DATA FOR PROCESSING Block Start

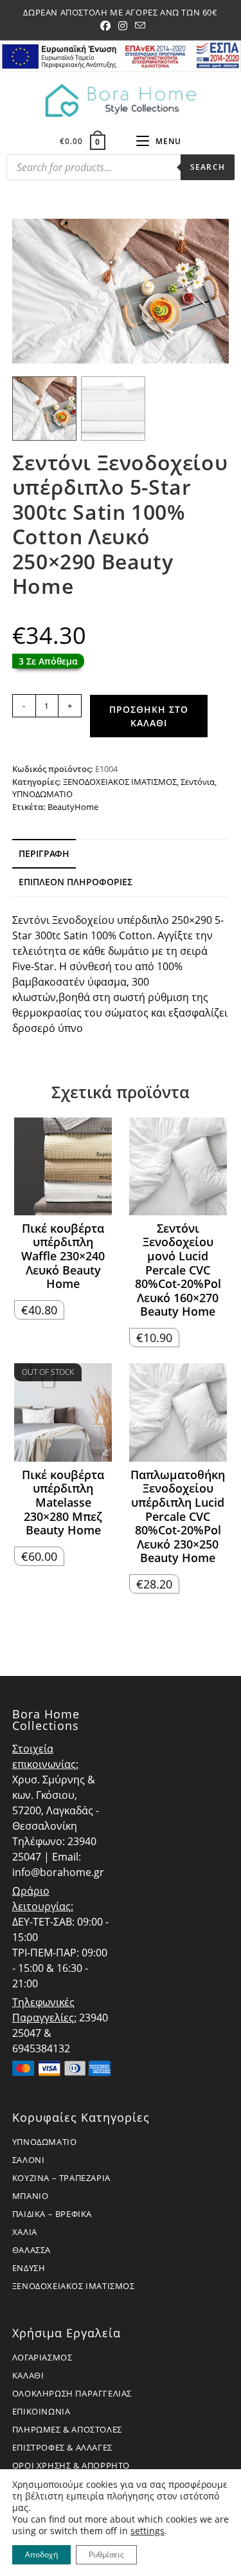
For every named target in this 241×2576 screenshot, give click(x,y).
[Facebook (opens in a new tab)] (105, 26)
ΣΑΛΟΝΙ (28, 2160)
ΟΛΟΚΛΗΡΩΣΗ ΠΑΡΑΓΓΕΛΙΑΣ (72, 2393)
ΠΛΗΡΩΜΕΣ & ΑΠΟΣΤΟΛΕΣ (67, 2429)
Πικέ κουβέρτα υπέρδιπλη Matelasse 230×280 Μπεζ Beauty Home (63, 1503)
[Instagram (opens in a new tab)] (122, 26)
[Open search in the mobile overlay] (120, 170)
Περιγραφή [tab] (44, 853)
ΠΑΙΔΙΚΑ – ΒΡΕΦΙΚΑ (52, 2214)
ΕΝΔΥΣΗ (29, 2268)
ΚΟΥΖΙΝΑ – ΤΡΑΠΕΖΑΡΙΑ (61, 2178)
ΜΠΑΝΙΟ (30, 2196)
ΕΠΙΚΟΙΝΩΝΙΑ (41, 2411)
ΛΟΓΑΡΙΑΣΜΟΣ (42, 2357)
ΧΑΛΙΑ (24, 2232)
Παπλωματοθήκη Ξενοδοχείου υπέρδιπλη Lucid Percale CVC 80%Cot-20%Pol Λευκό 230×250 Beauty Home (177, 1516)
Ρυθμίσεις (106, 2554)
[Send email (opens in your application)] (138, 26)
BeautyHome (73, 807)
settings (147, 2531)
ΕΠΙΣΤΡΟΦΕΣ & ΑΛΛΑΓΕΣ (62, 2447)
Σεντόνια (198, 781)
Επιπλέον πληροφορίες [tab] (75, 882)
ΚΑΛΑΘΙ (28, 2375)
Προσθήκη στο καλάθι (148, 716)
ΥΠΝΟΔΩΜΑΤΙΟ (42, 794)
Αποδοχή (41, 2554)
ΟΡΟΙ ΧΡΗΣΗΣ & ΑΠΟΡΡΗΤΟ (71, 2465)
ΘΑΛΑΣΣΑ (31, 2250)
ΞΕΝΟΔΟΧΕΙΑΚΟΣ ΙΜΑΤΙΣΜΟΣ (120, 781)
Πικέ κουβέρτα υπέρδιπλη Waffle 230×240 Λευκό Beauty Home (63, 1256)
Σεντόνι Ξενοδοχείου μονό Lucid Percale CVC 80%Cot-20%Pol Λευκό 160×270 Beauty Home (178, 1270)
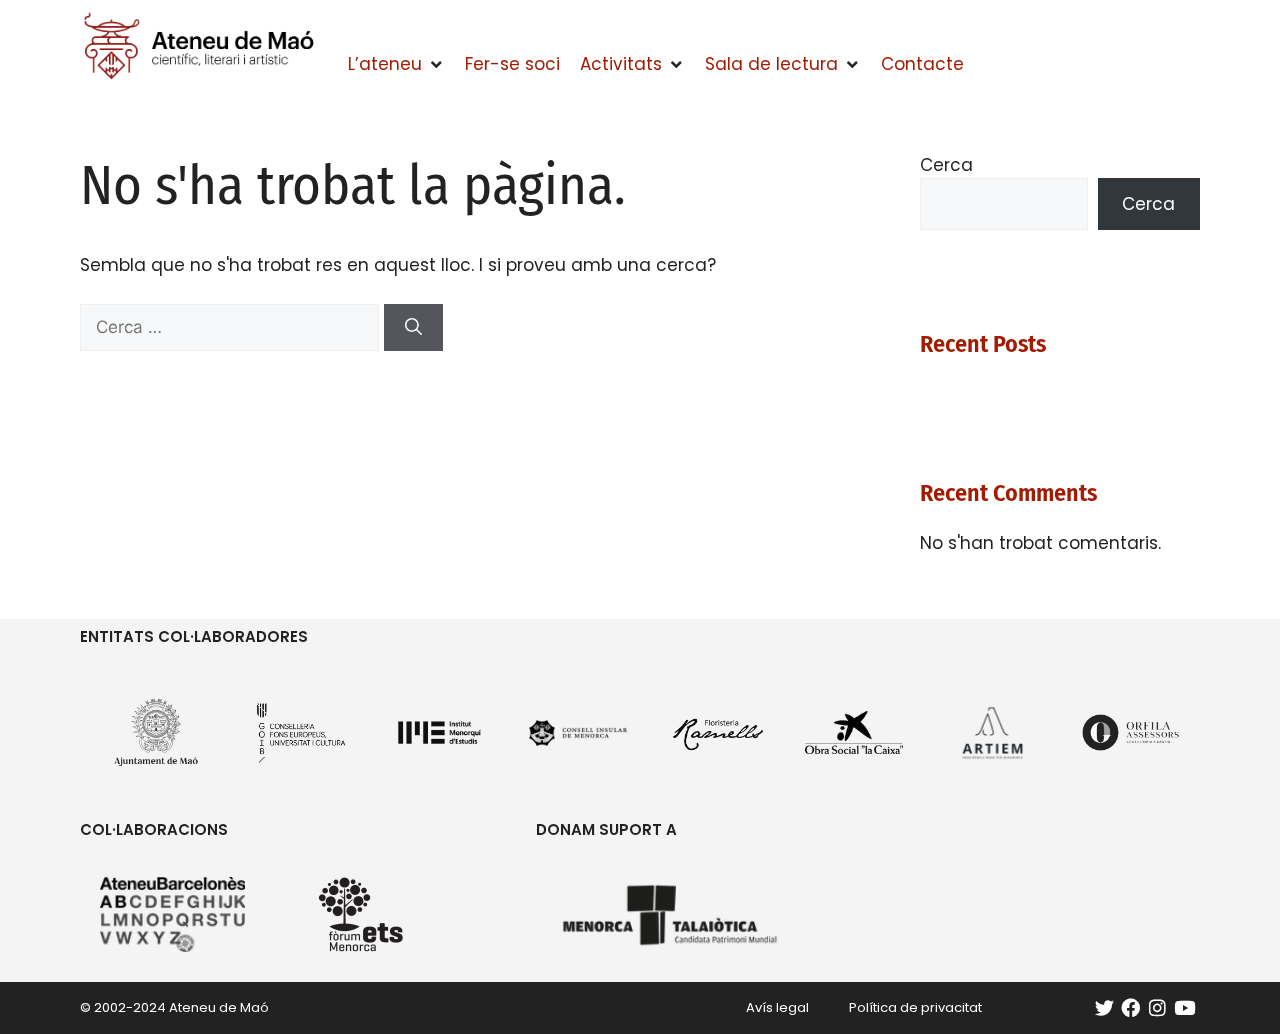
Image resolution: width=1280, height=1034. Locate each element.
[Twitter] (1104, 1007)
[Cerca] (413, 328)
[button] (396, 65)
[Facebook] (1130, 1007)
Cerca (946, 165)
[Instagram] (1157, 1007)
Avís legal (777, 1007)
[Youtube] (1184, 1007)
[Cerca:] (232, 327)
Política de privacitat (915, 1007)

DATA FOR PROCESSING Block End

--- WHAT THE EXERCISE ASKS ---
None of the pictures belongs in the answer, but all the entries must be repeated exactly.

--- ANSWER FOR THE TASK ---
For every named target in this 241×2576 screenshot, give click(x,y).
[Facebook (opens in a new tab)] (105, 26)
ΣΑΛΟΝΙ (28, 2160)
ΟΛΟΚΛΗΡΩΣΗ ΠΑΡΑΓΓΕΛΙΑΣ (72, 2393)
ΠΛΗΡΩΜΕΣ & ΑΠΟΣΤΟΛΕΣ (67, 2429)
Πικέ κουβέρτα υπέρδιπλη Matelasse 230×280 Μπεζ Beauty Home (63, 1503)
[Instagram (opens in a new tab)] (122, 26)
[Open search in the mobile overlay] (120, 170)
Περιγραφή [tab] (44, 853)
ΠΑΙΔΙΚΑ – ΒΡΕΦΙΚΑ (52, 2214)
ΕΝΔΥΣΗ (29, 2268)
ΚΟΥΖΙΝΑ – ΤΡΑΠΕΖΑΡΙΑ (61, 2178)
ΜΠΑΝΙΟ (30, 2196)
ΕΠΙΚΟΙΝΩΝΙΑ (41, 2411)
ΛΟΓΑΡΙΑΣΜΟΣ (42, 2357)
ΧΑΛΙΑ (24, 2232)
Παπλωματοθήκη Ξενοδοχείου υπέρδιπλη Lucid Percale CVC 80%Cot-20%Pol Λευκό 230×250 Beauty Home (177, 1516)
Ρυθμίσεις (106, 2554)
[Send email (opens in your application)] (138, 26)
BeautyHome (73, 807)
settings (147, 2531)
ΕΠΙΣΤΡΟΦΕΣ & ΑΛΛΑΓΕΣ (62, 2447)
Σεντόνια (198, 781)
Επιπλέον πληροφορίες [tab] (75, 882)
ΚΑΛΑΘΙ (28, 2375)
Προσθήκη στο καλάθι (148, 716)
ΥΠΝΟΔΩΜΑΤΙΟ (42, 794)
Αποδοχή (41, 2554)
ΟΡΟΙ ΧΡΗΣΗΣ & ΑΠΟΡΡΗΤΟ (71, 2465)
ΘΑΛΑΣΣΑ (31, 2250)
ΞΕΝΟΔΟΧΕΙΑΚΟΣ ΙΜΑΤΙΣΜΟΣ (120, 781)
Πικέ κουβέρτα υπέρδιπλη Waffle 230×240 Λευκό Beauty Home (63, 1256)
Σεντόνι Ξενοδοχείου μονό Lucid Percale CVC 80%Cot-20%Pol Λευκό 160×270 Beauty Home (178, 1270)
Image resolution: width=1280, height=1034. Locate each element.
[Twitter] (1104, 1007)
[Cerca] (413, 328)
[button] (396, 65)
[Facebook] (1130, 1007)
Cerca (946, 165)
[Instagram] (1157, 1007)
Avís legal (777, 1007)
[Youtube] (1184, 1007)
[Cerca:] (232, 327)
Política de privacitat (915, 1007)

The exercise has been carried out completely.